PROBLEM STATEMENT
Copy out each of the following entries exactly as it appears.
Start of TASK INPUTS
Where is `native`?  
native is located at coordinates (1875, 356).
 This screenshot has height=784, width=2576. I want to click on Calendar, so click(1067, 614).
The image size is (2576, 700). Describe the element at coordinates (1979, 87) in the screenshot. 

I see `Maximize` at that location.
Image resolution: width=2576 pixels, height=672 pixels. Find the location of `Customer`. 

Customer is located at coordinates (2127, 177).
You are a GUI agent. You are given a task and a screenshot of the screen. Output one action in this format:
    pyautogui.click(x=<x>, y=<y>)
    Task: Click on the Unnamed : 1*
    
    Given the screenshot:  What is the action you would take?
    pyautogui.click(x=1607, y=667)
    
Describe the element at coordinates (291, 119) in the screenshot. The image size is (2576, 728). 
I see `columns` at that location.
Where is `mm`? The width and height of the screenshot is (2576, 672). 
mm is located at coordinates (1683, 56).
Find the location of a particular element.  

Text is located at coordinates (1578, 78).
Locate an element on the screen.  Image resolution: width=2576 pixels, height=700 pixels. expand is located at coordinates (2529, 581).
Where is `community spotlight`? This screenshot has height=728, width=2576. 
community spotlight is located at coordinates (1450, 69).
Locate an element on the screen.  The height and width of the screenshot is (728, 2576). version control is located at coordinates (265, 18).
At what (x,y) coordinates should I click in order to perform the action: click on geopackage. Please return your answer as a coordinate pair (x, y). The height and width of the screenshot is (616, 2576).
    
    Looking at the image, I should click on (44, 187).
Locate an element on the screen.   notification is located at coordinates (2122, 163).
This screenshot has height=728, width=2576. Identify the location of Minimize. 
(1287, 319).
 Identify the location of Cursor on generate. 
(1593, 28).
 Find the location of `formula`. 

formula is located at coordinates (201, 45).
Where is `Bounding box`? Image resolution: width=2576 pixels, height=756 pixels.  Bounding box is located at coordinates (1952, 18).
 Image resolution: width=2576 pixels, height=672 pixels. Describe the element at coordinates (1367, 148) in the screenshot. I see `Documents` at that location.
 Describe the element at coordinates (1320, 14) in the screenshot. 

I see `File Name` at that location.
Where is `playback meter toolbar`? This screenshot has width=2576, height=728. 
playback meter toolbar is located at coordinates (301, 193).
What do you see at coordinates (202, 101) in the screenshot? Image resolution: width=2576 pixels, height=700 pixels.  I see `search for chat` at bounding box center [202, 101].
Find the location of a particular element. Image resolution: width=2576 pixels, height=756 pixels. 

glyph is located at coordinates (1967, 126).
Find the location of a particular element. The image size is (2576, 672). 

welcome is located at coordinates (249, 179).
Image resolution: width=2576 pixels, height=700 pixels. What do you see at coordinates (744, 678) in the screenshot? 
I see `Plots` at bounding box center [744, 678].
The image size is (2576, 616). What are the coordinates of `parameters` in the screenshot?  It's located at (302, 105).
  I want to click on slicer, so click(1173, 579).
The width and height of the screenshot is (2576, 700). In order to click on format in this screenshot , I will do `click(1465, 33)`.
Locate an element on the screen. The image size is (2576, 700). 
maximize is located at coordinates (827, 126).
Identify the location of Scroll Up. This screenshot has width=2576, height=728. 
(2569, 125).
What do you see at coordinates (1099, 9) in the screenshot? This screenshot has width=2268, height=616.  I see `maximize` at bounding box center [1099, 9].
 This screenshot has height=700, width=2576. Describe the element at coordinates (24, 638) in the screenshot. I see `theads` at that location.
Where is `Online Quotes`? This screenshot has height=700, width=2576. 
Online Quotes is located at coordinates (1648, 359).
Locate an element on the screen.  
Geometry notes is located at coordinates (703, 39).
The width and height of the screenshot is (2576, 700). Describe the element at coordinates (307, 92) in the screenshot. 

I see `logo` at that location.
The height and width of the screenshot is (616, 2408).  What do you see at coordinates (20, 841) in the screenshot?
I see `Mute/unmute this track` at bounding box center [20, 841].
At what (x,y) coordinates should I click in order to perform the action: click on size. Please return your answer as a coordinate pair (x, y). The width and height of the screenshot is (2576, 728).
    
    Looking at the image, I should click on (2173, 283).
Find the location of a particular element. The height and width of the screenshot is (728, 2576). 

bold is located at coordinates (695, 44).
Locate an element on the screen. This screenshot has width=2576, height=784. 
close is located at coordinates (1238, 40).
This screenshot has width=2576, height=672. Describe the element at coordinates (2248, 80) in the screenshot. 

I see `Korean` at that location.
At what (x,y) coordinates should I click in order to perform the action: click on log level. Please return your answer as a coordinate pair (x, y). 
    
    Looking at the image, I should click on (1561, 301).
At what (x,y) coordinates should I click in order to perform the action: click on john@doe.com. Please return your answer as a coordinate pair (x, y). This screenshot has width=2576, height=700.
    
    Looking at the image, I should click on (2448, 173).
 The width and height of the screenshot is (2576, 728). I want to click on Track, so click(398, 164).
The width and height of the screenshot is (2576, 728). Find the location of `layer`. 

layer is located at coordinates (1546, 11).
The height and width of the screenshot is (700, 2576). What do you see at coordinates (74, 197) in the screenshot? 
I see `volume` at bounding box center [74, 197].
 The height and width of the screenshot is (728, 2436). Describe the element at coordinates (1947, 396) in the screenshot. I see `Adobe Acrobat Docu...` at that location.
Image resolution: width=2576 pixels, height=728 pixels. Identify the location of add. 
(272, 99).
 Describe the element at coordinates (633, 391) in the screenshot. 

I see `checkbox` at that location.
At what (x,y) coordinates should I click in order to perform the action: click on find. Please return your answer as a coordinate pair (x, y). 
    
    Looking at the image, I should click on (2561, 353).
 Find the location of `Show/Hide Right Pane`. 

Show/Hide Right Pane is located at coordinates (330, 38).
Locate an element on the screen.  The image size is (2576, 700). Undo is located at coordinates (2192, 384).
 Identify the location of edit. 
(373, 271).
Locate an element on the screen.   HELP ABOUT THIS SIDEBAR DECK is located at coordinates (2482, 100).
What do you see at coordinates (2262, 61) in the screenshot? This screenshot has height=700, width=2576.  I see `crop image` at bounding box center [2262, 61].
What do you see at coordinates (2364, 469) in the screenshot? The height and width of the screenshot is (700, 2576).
End of TASK INPUTS
EXERCISE RESPONSE
Where is `native`?  
native is located at coordinates (1875, 356).
 This screenshot has height=784, width=2576. I want to click on Calendar, so click(1067, 614).
The image size is (2576, 700). Describe the element at coordinates (1979, 87) in the screenshot. 

I see `Maximize` at that location.
Image resolution: width=2576 pixels, height=672 pixels. Find the location of `Customer`. 

Customer is located at coordinates (2127, 177).
You are a GUI agent. You are given a task and a screenshot of the screen. Output one action in this format:
    pyautogui.click(x=<x>, y=<y>)
    Task: Click on the Unnamed : 1*
    
    Given the screenshot:  What is the action you would take?
    pyautogui.click(x=1607, y=667)
    
Describe the element at coordinates (291, 119) in the screenshot. The image size is (2576, 728). 
I see `columns` at that location.
Where is `mm`? The width and height of the screenshot is (2576, 672). 
mm is located at coordinates (1683, 56).
Find the location of a particular element.  

Text is located at coordinates (1578, 78).
Locate an element on the screen.  Image resolution: width=2576 pixels, height=700 pixels. expand is located at coordinates (2529, 581).
Where is `community spotlight`? This screenshot has height=728, width=2576. 
community spotlight is located at coordinates (1450, 69).
Locate an element on the screen.  The height and width of the screenshot is (728, 2576). version control is located at coordinates (265, 18).
At what (x,y) coordinates should I click in order to perform the action: click on geopackage. Please return your answer as a coordinate pair (x, y). The height and width of the screenshot is (616, 2576).
    
    Looking at the image, I should click on (44, 187).
Locate an element on the screen.   notification is located at coordinates (2122, 163).
This screenshot has height=728, width=2576. Identify the location of Minimize. 
(1287, 319).
 Identify the location of Cursor on generate. 
(1593, 28).
 Find the location of `formula`. 

formula is located at coordinates (201, 45).
Where is `Bounding box`? Image resolution: width=2576 pixels, height=756 pixels.  Bounding box is located at coordinates (1952, 18).
 Image resolution: width=2576 pixels, height=672 pixels. Describe the element at coordinates (1367, 148) in the screenshot. I see `Documents` at that location.
 Describe the element at coordinates (1320, 14) in the screenshot. 

I see `File Name` at that location.
Where is `playback meter toolbar`? This screenshot has width=2576, height=728. 
playback meter toolbar is located at coordinates (301, 193).
What do you see at coordinates (202, 101) in the screenshot? Image resolution: width=2576 pixels, height=700 pixels.  I see `search for chat` at bounding box center [202, 101].
Find the location of a particular element. Image resolution: width=2576 pixels, height=756 pixels. 

glyph is located at coordinates (1967, 126).
Find the location of a particular element. The image size is (2576, 672). 

welcome is located at coordinates (249, 179).
Image resolution: width=2576 pixels, height=700 pixels. What do you see at coordinates (744, 678) in the screenshot? 
I see `Plots` at bounding box center [744, 678].
The image size is (2576, 616). What are the coordinates of `parameters` in the screenshot?  It's located at (302, 105).
  I want to click on slicer, so click(1173, 579).
The width and height of the screenshot is (2576, 700). In order to click on format in this screenshot , I will do `click(1465, 33)`.
Locate an element on the screen. The image size is (2576, 700). 
maximize is located at coordinates (827, 126).
Identify the location of Scroll Up. This screenshot has width=2576, height=728. 
(2569, 125).
What do you see at coordinates (1099, 9) in the screenshot? This screenshot has width=2268, height=616.  I see `maximize` at bounding box center [1099, 9].
 This screenshot has height=700, width=2576. Describe the element at coordinates (24, 638) in the screenshot. I see `theads` at that location.
Where is `Online Quotes`? This screenshot has height=700, width=2576. 
Online Quotes is located at coordinates (1648, 359).
Locate an element on the screen.  
Geometry notes is located at coordinates (703, 39).
The width and height of the screenshot is (2576, 700). Describe the element at coordinates (307, 92) in the screenshot. 

I see `logo` at that location.
The height and width of the screenshot is (616, 2408).  What do you see at coordinates (20, 841) in the screenshot?
I see `Mute/unmute this track` at bounding box center [20, 841].
At what (x,y) coordinates should I click in order to perform the action: click on size. Please return your answer as a coordinate pair (x, y). The width and height of the screenshot is (2576, 728).
    
    Looking at the image, I should click on (2173, 283).
Find the location of a particular element. The height and width of the screenshot is (728, 2576). 

bold is located at coordinates (695, 44).
Locate an element on the screen. This screenshot has width=2576, height=784. 
close is located at coordinates (1238, 40).
This screenshot has width=2576, height=672. Describe the element at coordinates (2248, 80) in the screenshot. 

I see `Korean` at that location.
At what (x,y) coordinates should I click in order to perform the action: click on log level. Please return your answer as a coordinate pair (x, y). 
    
    Looking at the image, I should click on (1561, 301).
At what (x,y) coordinates should I click in order to perform the action: click on john@doe.com. Please return your answer as a coordinate pair (x, y). This screenshot has width=2576, height=700.
    
    Looking at the image, I should click on (2448, 173).
 The width and height of the screenshot is (2576, 728). I want to click on Track, so click(398, 164).
The width and height of the screenshot is (2576, 728). Find the location of `layer`. 

layer is located at coordinates (1546, 11).
The height and width of the screenshot is (700, 2576). What do you see at coordinates (74, 197) in the screenshot? 
I see `volume` at bounding box center [74, 197].
 The height and width of the screenshot is (728, 2436). Describe the element at coordinates (1947, 396) in the screenshot. I see `Adobe Acrobat Docu...` at that location.
Image resolution: width=2576 pixels, height=728 pixels. Identify the location of add. 
(272, 99).
 Describe the element at coordinates (633, 391) in the screenshot. 

I see `checkbox` at that location.
At what (x,y) coordinates should I click in order to perform the action: click on find. Please return your answer as a coordinate pair (x, y). 
    
    Looking at the image, I should click on (2561, 353).
 Find the location of `Show/Hide Right Pane`. 

Show/Hide Right Pane is located at coordinates (330, 38).
Locate an element on the screen.  The image size is (2576, 700). Undo is located at coordinates (2192, 384).
 Identify the location of edit. 
(373, 271).
Locate an element on the screen.   HELP ABOUT THIS SIDEBAR DECK is located at coordinates (2482, 100).
What do you see at coordinates (2262, 61) in the screenshot? This screenshot has height=700, width=2576.  I see `crop image` at bounding box center [2262, 61].
What do you see at coordinates (2364, 469) in the screenshot? The height and width of the screenshot is (700, 2576).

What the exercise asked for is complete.